Literary magazine in Turkey (1960–1981)

Papirüs (Papyrus) was a literary magazine which was published in Istanbul between 1960 and 1981 with some interruptions. The magazine is known for its founder and editor Cemal Süreya who was a poet and its well-known contributors.

==History and profile==
Papirüs was established by Cemal Süreya, and its first issue appeared in August 1960. Immediately after its start the magazine temporarily closed down due to financial problems. It was restarted in 1961 and managed to publish only three issues in that year. The magazine was republished in June 1966 and came out monthly until June 1970. In this period Tomris Uyar and Ülkü Tamer along with Cemal Süreya were instrumental in the reestablishment of the magazine.
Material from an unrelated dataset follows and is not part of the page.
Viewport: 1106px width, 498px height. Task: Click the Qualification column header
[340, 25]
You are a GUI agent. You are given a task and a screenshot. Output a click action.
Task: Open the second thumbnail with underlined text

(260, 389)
Papirüs was restarted in 1980 as a triannual publication but permanently ceased publication in March 1981. The magazine produced a total of fifty-three issues during its run.

Papirüs mostly featured poems, book and journal reviews and contained a section for biographies. It published thematic special issues.

==Contributors==
Major contributors of Papirüs included Sezai Karakoç, İsmet Özel, Ataol Behramoğlu, Behçet Necatigil, Haldun Taner, Leyla Erbil, Ahmed Arif, Ece Ayhan, Fazıl Hüsnü Dağlarca, Enis Batur, Nâzım Hikmet, Refik Durbaş, Salah Birsel and Yaşar Kemal. A conservative poet, Cahit Zarifoğlu, also contributed to the magazine.